= Texto proporcionado =

====

NUUR Extremadura, en contra de la exclusión de los migrantes saharauís del proceso de regularización
Piden al gobierno de España que corrija la redacción del decreto como "le piden sus socios"

Cadena Ser

Mérida
El proceso extraordinario de regularización de inmigrantes, cuyo plazo de solicitudes on line comenzaba el paso jueves 16 y que se podrá cumplimentar físicamente desde este 20 de abril, ha levantado ampollas también entre colectivos de protección de personas migrantes.
Es el caso del colectivo de Asociaciones Solidarias con el Sáhara, debido fundamentalmente porque el decreto de regularización ha excluido directamente a los migrantes que tienen solicitado el estatuto de apátridas, "en el caso de nuestro país y casi en su mayor parte, ciudadanos saharauís", afirman desde lade la Coordinadora estatal de Asociaciones solidarias con el Sáhara.
"Lo que se hace con ese decreto es discriminar a la población saharaui directamente. Se les deja en una posición de indefensión. Es aceptar las normas que nos impone Marruecos", explica Juan Eusebio Solís, presidente de NUUR Extremadura. quien reitera que es una decisión "discriminatorio y carente de base jurídica", que deja en grave situación de vulnerabilidad a estas personas, la mayor parte de ellas con una importante relación emocional con España.
"Hasta hace poco tiempo, la mayor parte de ellos entraban de manera regular en España, pero ahora es cierto que muchos llegan como ilegales, pero es que la situación en los campos no da para nada. No tienen una patria, no tienen un territorio. Los padres o los abuelos de todos los que vienen tienen un documento nacional de identidad española. Es una triste desgracia que unos, que son hijos de españoles o nietos de españoles, no tengan, no puedan ser recibir en España en las mismas condiciones" que el resto de los migrantes que están en el país, reitera.
Desde Nuur Extremadura esperan y confían que el Gobierno español reconsidere esa postura, "como le piden sus propios socios de gobierno" y tome medidas adicionales que no sacrifiquen los derechos de este colectivo, además de que se acorten los plazos -casi de tres años, las resoluciones respecto del estatuto de apátridas.

====

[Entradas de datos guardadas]
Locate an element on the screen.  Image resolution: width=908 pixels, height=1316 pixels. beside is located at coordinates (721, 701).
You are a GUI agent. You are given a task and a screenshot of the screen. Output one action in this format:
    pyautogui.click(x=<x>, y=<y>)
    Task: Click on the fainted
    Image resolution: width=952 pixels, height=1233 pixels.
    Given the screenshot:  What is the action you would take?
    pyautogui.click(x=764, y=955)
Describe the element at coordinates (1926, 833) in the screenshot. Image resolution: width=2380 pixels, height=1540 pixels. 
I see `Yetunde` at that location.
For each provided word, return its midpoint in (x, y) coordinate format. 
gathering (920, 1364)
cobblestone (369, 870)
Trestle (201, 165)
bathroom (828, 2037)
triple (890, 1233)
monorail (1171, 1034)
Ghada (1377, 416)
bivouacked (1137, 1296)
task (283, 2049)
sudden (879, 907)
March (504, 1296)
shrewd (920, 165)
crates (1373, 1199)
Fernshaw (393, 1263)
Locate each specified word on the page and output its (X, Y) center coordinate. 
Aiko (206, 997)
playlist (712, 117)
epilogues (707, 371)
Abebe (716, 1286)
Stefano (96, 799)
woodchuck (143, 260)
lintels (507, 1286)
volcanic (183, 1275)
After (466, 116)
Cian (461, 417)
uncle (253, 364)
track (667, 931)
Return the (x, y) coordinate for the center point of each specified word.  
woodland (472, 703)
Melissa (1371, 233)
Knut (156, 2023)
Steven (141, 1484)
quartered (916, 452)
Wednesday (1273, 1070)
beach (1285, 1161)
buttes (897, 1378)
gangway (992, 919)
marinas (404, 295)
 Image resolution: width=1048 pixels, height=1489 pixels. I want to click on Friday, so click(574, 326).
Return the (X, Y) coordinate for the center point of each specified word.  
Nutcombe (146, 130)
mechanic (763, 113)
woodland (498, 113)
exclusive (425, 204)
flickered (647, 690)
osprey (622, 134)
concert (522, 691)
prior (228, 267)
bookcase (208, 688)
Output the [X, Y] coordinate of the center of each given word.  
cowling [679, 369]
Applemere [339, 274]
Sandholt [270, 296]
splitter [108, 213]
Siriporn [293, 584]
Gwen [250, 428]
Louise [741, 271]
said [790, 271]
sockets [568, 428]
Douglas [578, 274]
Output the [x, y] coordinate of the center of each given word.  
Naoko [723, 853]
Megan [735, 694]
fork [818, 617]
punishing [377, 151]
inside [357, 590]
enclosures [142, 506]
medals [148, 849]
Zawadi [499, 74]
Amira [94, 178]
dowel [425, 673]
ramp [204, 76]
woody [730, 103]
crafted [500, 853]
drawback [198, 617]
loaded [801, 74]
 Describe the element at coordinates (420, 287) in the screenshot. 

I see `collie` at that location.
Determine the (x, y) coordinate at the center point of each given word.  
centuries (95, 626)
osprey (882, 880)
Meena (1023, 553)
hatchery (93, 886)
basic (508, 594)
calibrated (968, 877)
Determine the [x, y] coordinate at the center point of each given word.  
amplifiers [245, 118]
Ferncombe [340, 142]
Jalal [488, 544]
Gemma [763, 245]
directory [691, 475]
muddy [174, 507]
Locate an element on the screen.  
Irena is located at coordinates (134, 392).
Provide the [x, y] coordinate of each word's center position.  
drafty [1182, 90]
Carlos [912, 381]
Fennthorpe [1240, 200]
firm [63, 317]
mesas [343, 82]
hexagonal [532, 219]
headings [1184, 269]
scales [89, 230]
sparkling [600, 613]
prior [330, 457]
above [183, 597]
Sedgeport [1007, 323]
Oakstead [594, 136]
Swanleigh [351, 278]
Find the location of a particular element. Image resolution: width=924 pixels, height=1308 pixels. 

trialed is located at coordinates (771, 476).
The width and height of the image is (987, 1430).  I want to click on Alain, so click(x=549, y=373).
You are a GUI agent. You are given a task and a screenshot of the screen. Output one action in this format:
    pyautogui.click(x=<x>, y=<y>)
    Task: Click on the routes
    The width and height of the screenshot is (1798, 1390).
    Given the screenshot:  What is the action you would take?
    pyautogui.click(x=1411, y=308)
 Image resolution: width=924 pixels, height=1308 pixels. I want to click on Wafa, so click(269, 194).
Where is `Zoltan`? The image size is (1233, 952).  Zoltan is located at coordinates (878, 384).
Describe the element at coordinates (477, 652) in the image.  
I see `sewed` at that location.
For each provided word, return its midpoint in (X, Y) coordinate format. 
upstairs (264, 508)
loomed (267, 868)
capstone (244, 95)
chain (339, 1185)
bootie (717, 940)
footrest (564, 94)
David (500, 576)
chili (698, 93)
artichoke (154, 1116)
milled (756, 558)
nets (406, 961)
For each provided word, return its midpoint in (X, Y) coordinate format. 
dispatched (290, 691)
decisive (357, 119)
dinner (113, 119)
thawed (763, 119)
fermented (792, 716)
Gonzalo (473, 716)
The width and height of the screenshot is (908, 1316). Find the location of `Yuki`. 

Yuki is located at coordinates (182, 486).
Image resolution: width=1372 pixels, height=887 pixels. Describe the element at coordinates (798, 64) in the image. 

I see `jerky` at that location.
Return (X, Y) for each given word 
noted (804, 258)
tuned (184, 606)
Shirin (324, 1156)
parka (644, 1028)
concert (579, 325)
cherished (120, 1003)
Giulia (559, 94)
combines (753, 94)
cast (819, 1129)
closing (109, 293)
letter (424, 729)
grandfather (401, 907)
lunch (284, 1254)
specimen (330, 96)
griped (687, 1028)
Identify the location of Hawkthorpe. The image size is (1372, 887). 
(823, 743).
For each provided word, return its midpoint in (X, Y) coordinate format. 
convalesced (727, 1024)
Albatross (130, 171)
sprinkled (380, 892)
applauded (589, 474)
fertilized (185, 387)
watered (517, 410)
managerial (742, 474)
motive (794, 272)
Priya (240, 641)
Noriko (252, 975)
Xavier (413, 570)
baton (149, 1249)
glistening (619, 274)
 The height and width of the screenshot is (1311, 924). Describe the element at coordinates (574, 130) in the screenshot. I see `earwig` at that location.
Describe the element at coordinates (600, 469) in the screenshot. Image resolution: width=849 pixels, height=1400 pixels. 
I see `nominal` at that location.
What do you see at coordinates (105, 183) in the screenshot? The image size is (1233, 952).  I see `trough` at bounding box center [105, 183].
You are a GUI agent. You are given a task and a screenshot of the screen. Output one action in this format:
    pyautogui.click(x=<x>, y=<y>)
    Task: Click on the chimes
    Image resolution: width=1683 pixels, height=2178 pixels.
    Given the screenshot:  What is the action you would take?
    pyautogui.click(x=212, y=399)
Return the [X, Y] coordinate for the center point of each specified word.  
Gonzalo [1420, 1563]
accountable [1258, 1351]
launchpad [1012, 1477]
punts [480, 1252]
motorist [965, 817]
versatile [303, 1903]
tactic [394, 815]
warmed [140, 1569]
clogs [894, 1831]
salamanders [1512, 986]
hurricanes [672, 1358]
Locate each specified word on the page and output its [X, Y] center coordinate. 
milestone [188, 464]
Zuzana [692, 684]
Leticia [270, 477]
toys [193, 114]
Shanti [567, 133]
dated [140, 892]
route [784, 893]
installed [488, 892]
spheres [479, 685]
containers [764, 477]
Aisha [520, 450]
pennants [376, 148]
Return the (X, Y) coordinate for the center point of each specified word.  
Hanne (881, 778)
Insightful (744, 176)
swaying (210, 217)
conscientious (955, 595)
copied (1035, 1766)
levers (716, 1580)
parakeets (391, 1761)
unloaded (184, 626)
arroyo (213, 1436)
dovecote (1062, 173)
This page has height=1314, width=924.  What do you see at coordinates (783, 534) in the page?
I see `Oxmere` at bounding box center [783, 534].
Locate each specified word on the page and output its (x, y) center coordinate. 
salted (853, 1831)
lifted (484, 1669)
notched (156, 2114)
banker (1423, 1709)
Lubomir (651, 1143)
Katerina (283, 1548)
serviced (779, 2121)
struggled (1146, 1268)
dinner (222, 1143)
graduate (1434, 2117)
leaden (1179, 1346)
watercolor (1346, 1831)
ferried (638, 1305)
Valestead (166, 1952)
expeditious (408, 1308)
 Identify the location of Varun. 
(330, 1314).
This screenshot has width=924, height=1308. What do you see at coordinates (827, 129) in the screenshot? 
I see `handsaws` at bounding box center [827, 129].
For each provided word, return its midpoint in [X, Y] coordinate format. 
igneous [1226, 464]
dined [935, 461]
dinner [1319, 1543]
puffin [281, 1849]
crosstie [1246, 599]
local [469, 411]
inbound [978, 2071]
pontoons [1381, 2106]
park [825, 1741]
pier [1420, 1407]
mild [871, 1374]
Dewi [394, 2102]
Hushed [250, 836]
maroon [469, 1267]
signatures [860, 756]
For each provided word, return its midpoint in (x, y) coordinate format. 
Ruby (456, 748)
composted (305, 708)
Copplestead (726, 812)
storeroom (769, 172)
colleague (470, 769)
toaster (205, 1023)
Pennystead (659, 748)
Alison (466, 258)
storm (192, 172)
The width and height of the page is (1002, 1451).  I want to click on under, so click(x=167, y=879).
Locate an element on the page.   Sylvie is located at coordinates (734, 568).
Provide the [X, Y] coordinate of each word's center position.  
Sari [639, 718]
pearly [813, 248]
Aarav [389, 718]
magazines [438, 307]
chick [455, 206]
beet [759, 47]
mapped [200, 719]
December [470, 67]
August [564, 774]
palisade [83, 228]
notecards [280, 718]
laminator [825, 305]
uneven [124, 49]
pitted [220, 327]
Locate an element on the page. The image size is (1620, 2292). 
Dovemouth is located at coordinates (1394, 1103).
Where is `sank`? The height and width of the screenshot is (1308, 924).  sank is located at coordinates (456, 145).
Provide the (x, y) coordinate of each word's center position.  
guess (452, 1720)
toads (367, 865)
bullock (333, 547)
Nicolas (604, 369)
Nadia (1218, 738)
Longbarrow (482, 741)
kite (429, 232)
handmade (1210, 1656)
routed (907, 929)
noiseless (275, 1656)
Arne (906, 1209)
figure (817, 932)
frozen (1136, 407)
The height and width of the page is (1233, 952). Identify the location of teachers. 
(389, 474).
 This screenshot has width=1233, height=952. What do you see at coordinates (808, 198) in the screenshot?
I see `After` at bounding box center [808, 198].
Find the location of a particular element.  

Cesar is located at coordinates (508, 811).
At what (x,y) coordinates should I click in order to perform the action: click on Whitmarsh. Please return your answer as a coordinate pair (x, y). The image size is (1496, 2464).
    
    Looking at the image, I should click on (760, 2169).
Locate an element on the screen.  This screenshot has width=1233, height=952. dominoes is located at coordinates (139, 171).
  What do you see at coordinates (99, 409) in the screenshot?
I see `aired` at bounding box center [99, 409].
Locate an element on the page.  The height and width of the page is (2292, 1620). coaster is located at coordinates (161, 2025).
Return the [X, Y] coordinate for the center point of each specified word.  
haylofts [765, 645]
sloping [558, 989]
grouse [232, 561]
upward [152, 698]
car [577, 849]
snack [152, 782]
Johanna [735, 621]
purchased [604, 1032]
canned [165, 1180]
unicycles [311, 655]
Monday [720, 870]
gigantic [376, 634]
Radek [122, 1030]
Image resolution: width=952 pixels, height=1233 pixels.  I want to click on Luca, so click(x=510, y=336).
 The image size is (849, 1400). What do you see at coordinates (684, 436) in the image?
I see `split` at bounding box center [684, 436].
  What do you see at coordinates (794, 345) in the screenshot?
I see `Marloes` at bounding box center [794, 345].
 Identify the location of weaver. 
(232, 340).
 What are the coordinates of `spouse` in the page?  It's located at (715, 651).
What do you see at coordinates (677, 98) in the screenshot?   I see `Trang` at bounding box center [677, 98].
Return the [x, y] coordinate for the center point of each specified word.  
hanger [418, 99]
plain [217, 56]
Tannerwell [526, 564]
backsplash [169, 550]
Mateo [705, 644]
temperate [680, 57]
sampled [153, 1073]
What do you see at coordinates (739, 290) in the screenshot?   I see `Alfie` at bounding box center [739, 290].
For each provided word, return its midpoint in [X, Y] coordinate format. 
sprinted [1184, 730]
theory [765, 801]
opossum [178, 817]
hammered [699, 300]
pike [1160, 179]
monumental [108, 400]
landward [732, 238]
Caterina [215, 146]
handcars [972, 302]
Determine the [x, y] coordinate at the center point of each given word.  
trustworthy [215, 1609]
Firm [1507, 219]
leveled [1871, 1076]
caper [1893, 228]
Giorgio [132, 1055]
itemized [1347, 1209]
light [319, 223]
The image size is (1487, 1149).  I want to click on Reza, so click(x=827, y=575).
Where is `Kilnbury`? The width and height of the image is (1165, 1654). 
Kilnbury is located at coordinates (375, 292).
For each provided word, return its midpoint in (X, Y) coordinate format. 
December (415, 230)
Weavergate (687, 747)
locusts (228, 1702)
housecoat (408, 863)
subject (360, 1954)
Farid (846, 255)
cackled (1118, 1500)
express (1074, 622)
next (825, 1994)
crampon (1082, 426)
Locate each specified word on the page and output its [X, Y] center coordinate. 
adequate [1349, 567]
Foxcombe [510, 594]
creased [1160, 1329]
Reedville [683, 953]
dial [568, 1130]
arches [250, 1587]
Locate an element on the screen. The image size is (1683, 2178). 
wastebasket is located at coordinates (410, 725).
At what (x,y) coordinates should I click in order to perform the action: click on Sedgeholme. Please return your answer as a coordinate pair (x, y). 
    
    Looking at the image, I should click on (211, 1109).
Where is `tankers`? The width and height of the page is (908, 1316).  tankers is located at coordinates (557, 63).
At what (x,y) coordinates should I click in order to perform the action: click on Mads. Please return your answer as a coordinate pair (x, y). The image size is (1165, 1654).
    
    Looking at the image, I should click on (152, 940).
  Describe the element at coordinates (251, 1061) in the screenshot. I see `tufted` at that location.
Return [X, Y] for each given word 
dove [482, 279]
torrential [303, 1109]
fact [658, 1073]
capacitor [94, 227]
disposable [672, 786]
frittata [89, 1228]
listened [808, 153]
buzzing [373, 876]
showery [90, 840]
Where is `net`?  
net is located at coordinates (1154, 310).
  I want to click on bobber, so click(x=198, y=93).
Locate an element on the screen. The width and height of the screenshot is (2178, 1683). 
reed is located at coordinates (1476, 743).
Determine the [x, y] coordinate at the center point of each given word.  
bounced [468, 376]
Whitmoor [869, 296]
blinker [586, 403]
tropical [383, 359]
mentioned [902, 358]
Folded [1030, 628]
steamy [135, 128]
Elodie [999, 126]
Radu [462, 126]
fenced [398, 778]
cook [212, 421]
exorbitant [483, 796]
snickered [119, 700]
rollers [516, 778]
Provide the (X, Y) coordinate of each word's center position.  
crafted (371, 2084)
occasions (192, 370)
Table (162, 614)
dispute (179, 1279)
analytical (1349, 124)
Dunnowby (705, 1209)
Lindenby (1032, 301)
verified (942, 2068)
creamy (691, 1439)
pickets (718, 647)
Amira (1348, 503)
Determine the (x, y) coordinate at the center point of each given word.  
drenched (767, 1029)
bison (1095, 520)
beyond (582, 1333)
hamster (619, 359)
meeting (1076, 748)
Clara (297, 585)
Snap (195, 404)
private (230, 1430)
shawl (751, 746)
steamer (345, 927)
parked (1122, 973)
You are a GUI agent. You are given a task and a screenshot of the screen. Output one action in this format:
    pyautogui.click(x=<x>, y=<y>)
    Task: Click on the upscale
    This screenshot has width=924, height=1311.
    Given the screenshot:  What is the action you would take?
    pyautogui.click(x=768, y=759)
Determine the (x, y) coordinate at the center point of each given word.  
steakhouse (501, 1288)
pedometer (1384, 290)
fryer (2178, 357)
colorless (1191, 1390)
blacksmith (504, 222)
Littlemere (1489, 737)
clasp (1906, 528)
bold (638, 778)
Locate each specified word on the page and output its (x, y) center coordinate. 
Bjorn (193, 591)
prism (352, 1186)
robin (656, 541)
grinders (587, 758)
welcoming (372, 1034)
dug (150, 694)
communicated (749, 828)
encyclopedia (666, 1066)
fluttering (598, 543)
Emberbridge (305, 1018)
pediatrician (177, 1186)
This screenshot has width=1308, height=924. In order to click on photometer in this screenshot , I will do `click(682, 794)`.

====

= Qué hay que hacer =
**a)** Reproduce literalmente el fragmento de la noticia sobre la regularización que va desde "Es el caso del" hasta "con el Sáhara.".
**b)** Según el último párrafo de la noticia sobre la regularización, ¿qué espera NUUR Extremadura que haga el Gobierno español? Enumera cada una de esas peticiones.
**c)** En la noticia sobre la regularización, ¿a partir de qué fecha se podrá presentar la solicitud de forma física?
Usa únicamente la noticia para responder, sin recurrir al listado.

= Respuestas esperadas =
**a)**
Es el caso del colectivo de Asociaciones Solidarias con el Sáhara, debido fundamentalmente porque el decreto de regularización ha excluido directamente a los migrantes que tienen solicitado el estatuto de apátridas, "en el caso de nuestro país y casi en su mayor parte, ciudadanos saharauís", afirman desde lade la Coordinadora estatal de Asociaciones solidarias con el Sáhara.

**b)**
- Que reconsidere su postura.
- Que tome medidas adicionales que no sacrifiquen los derechos de este colectivo.
- Que se acorten los plazos de las resoluciones respecto del estatuto de apátridas.

**c)** Desde el 20 de abril.